**Dataset extract:**

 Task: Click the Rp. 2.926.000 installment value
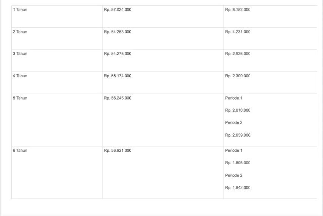pos(238,54)
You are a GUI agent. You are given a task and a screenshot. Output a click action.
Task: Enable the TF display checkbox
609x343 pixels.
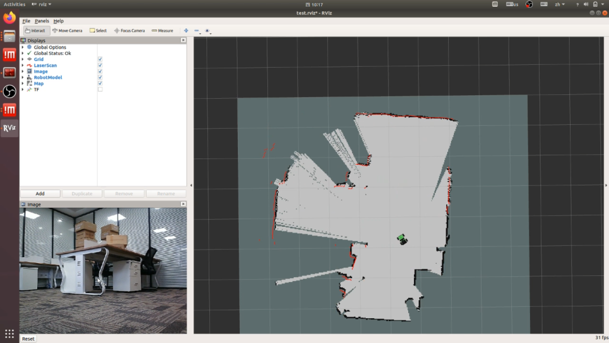(x=100, y=89)
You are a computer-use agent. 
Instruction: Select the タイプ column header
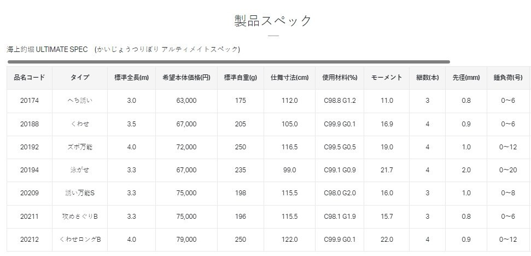80,78
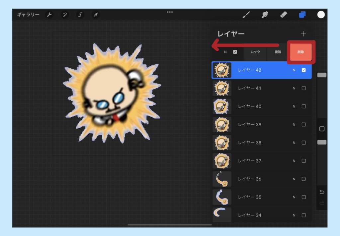Tap the 複製 duplicate button
Viewport: 340px width, 236px height.
click(278, 52)
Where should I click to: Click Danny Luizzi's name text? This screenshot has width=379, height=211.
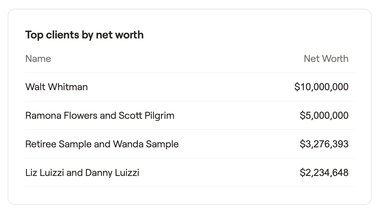(112, 173)
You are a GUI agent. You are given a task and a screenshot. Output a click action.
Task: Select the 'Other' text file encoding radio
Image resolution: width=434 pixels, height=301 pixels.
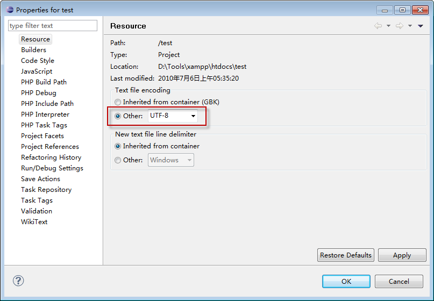tap(118, 116)
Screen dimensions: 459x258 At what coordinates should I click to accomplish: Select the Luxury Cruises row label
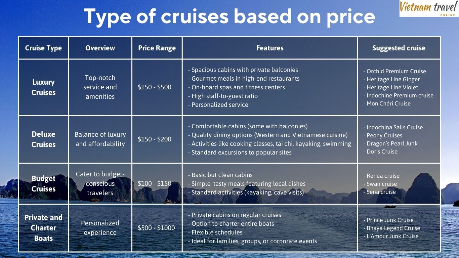click(43, 87)
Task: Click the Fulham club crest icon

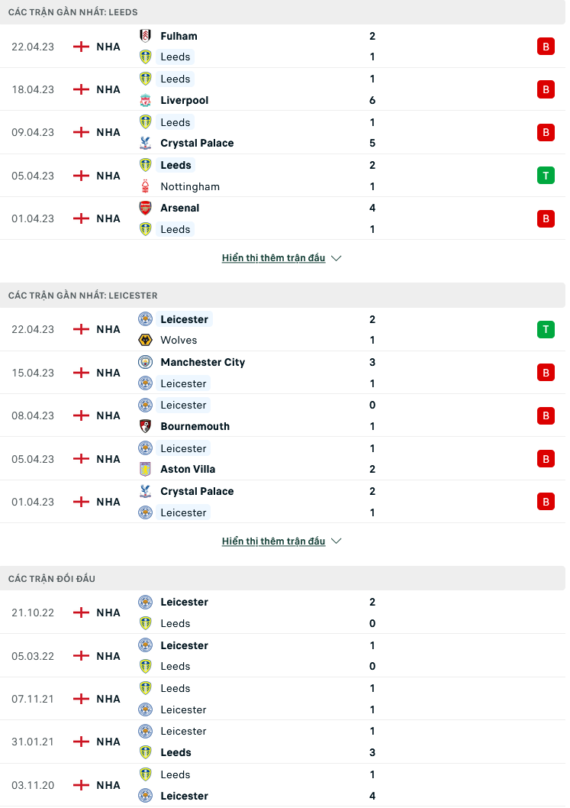Action: (x=145, y=36)
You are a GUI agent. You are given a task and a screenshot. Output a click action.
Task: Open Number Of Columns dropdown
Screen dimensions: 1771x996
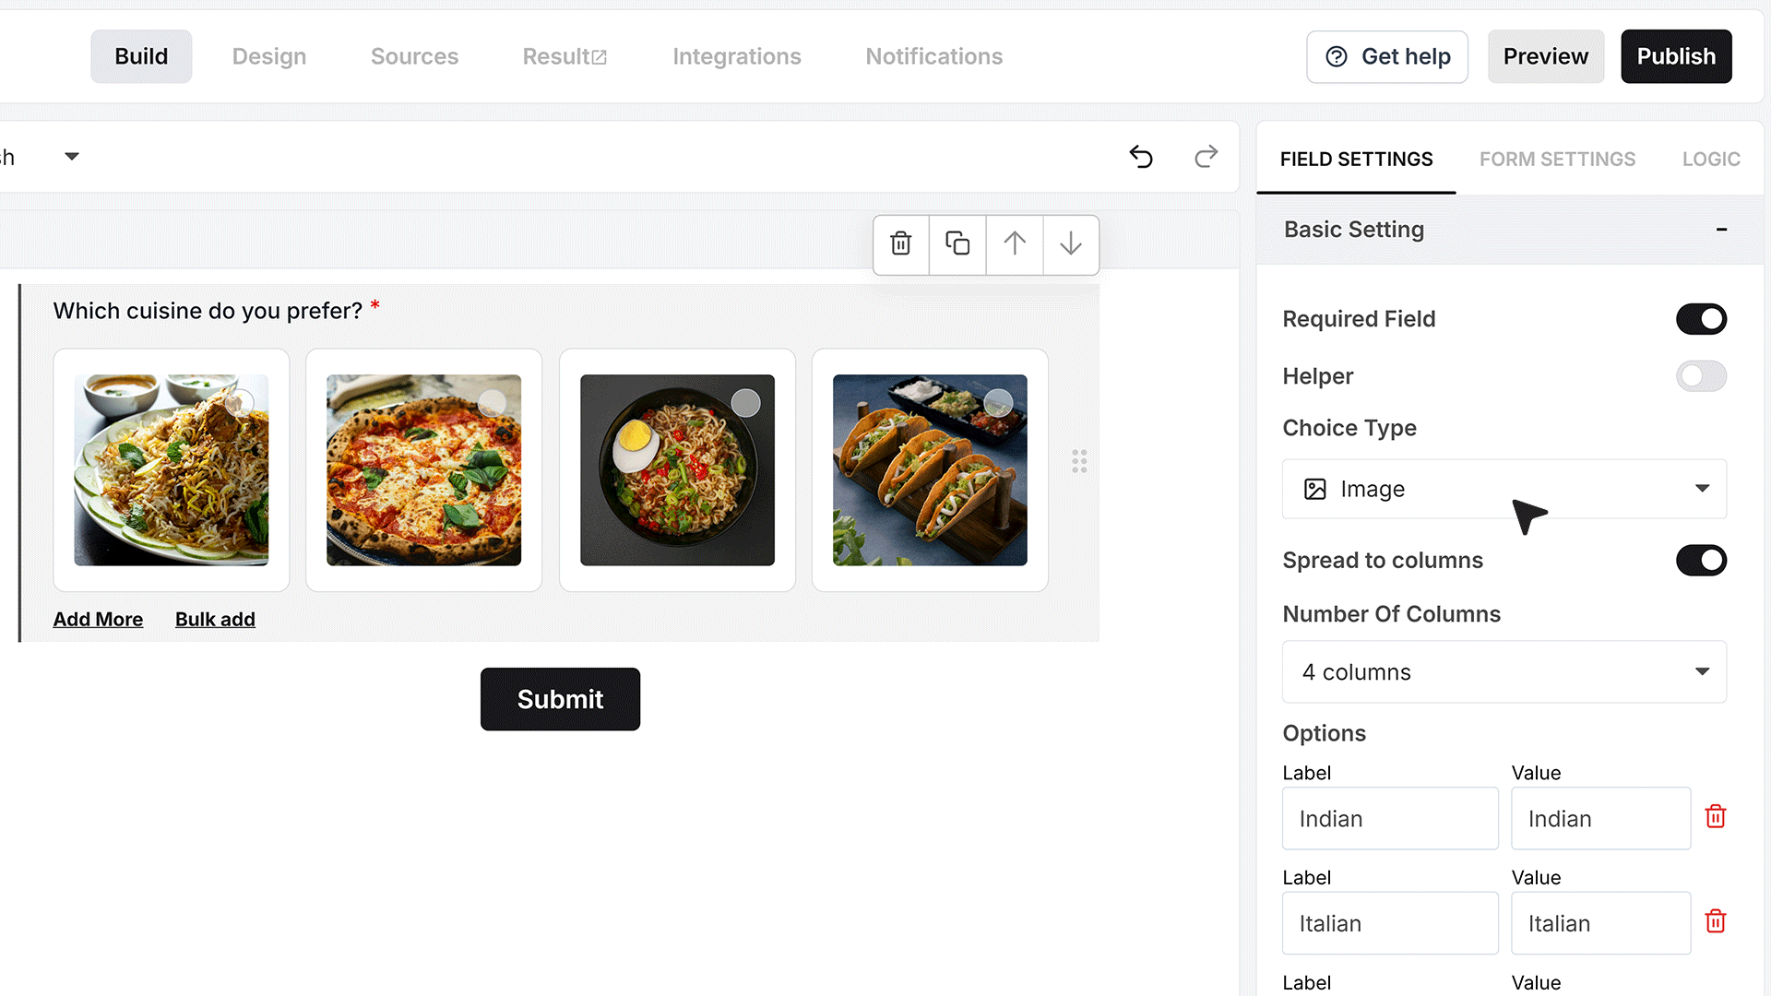pyautogui.click(x=1504, y=672)

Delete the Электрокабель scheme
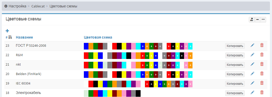click(x=262, y=93)
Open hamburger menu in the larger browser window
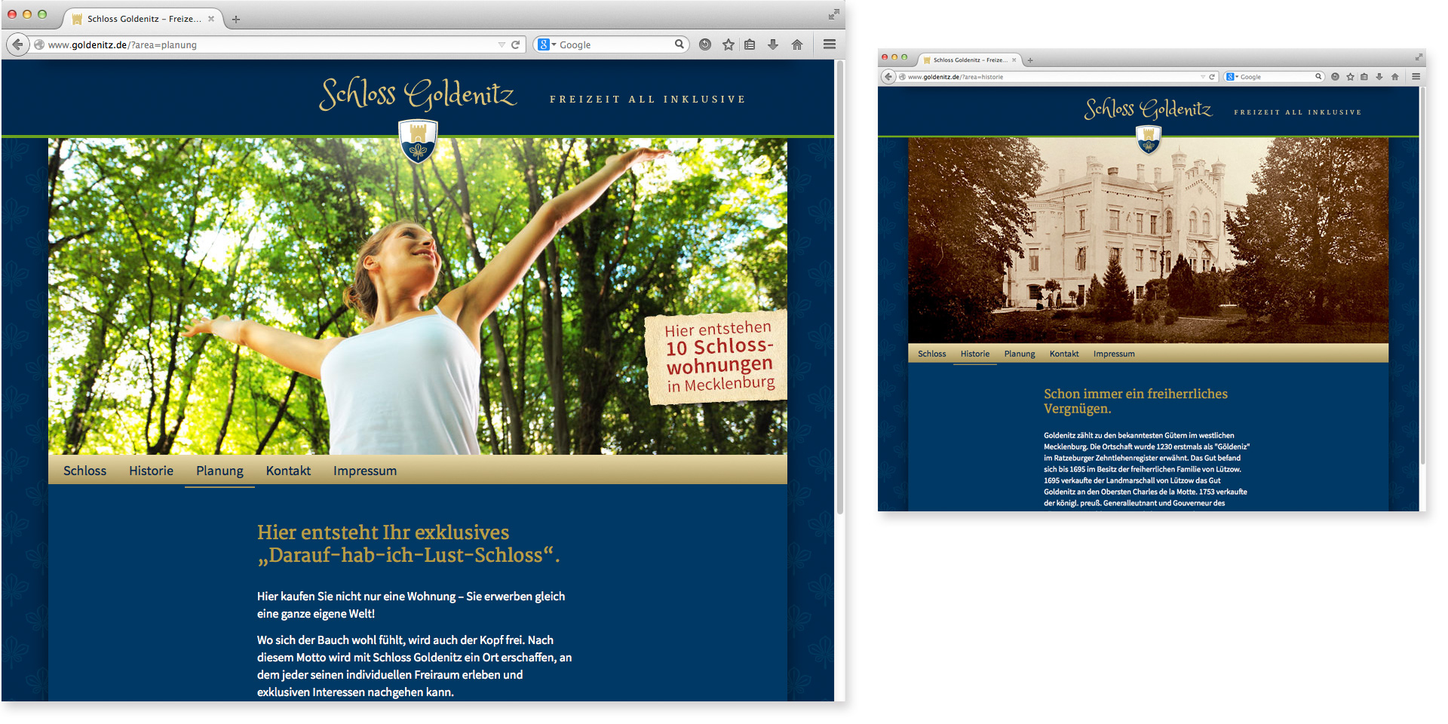 (830, 44)
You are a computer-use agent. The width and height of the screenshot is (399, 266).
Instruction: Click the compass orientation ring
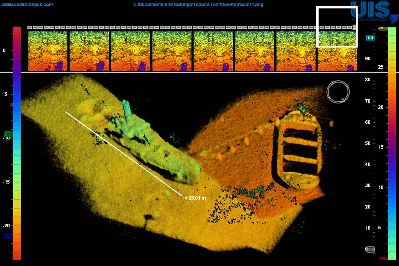pyautogui.click(x=338, y=92)
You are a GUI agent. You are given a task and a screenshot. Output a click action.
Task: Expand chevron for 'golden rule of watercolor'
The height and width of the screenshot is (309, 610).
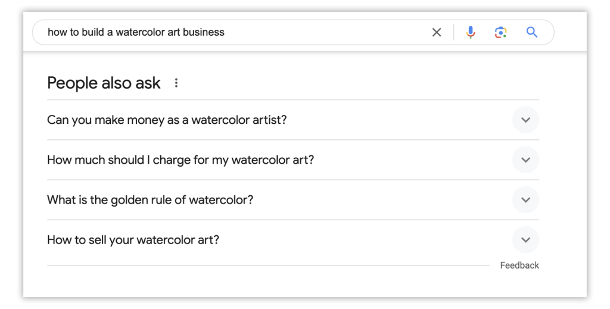pos(525,200)
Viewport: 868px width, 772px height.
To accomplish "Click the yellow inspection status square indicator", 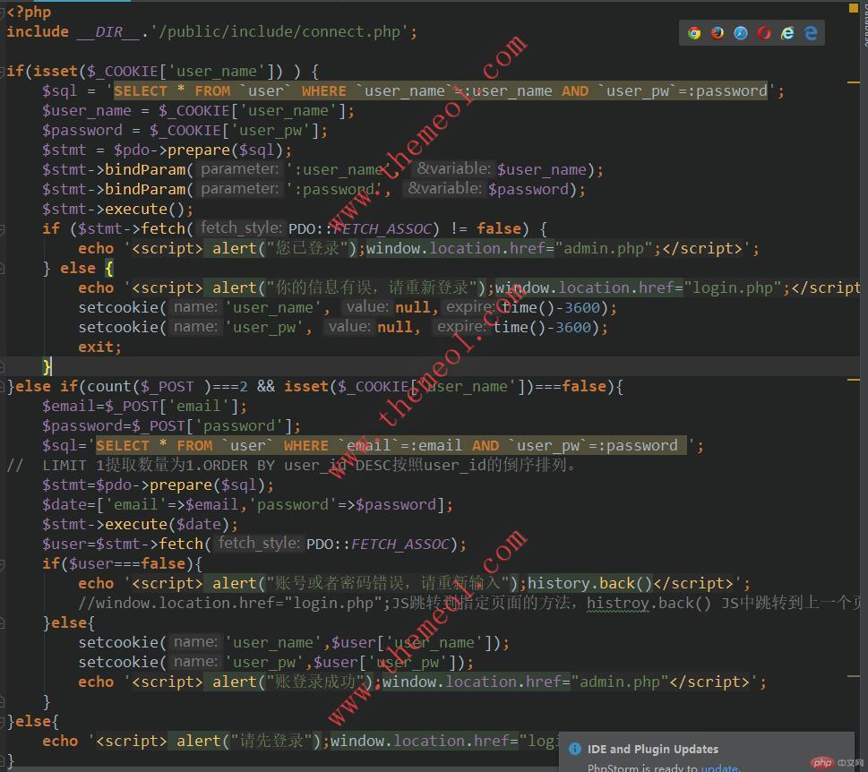I will [853, 6].
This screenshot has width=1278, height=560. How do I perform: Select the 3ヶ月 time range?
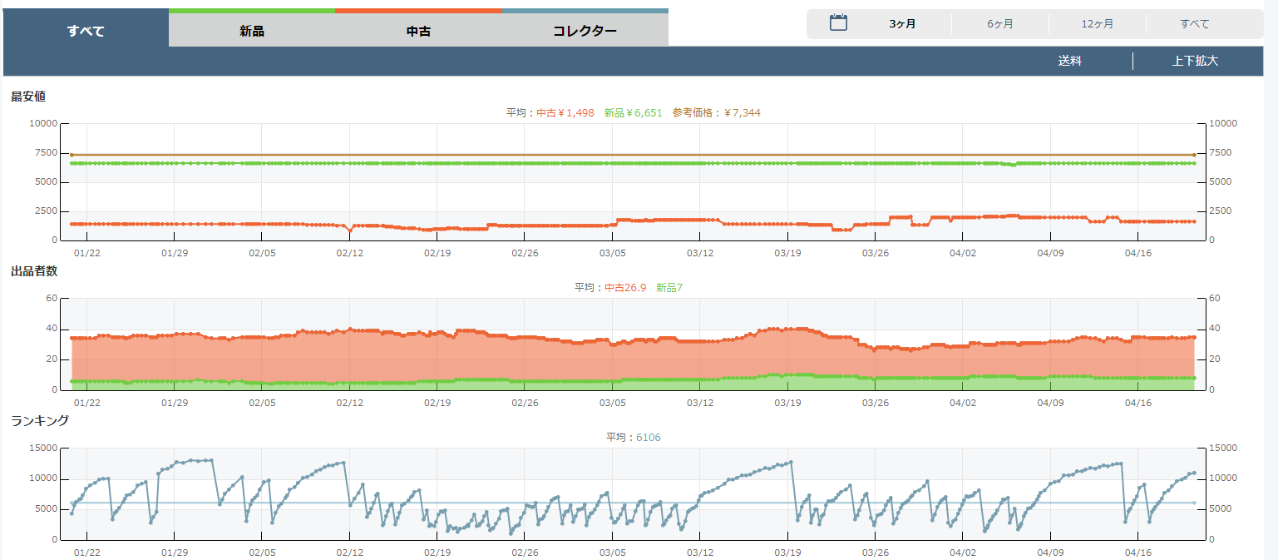click(902, 24)
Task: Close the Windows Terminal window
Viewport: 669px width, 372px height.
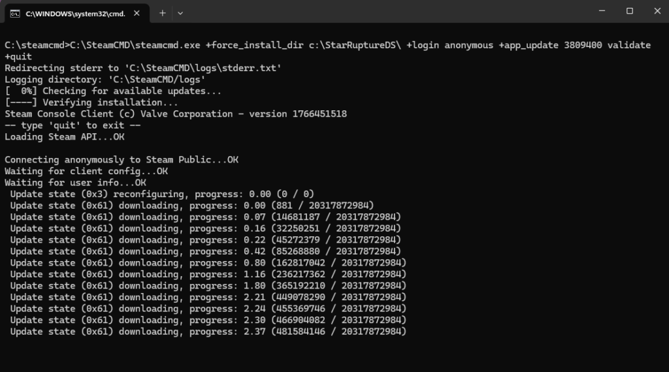Action: click(x=655, y=11)
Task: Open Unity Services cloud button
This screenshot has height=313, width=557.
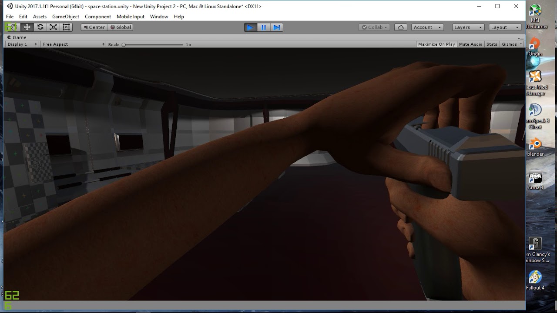Action: click(400, 27)
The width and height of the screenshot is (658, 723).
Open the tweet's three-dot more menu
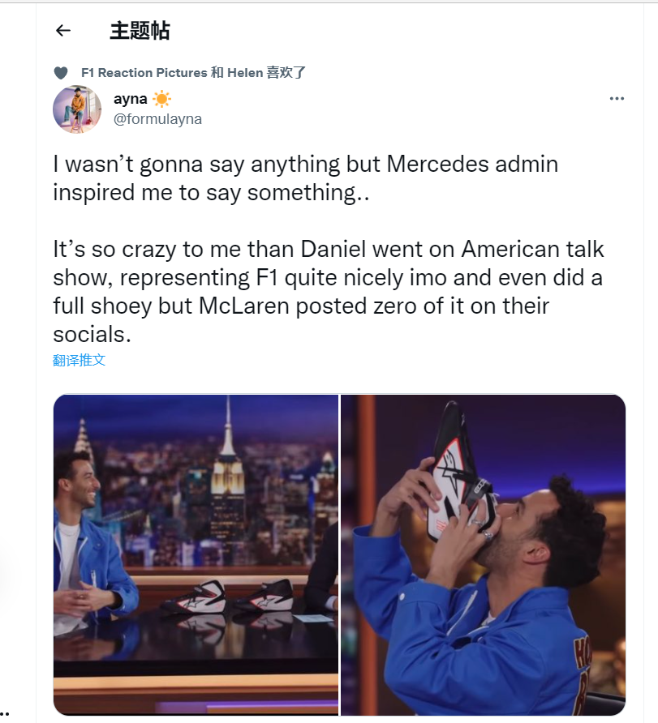[x=617, y=99]
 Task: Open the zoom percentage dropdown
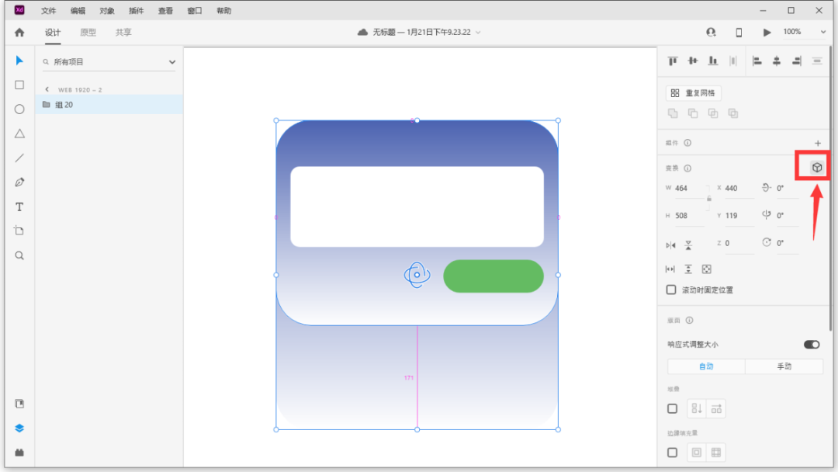click(822, 33)
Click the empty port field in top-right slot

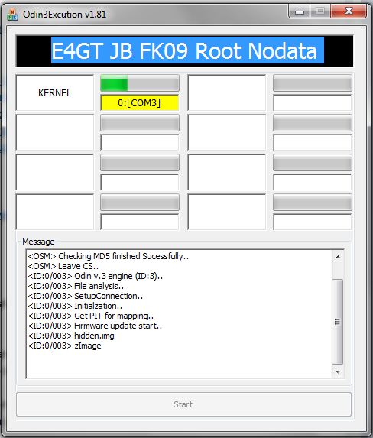click(x=313, y=102)
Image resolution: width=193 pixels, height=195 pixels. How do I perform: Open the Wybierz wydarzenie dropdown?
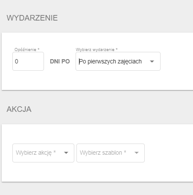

**Exercise requirements:**
Starting at the line that holds "This screenshot has height=313, width=557.", print each line through the last one of the entries above, exactly and with both ends included; no pictures.

**Finished exercise:**
This screenshot has height=313, width=557.
Action: click(400, 27)
The width and height of the screenshot is (658, 723).
Open the tweet's three-dot more menu
[x=617, y=99]
 Task: Open the zoom percentage dropdown
click(822, 33)
Click the empty port field in top-right slot

click(x=313, y=102)
Image resolution: width=193 pixels, height=195 pixels. How do I perform: Open the Wybierz wydarzenie dropdown?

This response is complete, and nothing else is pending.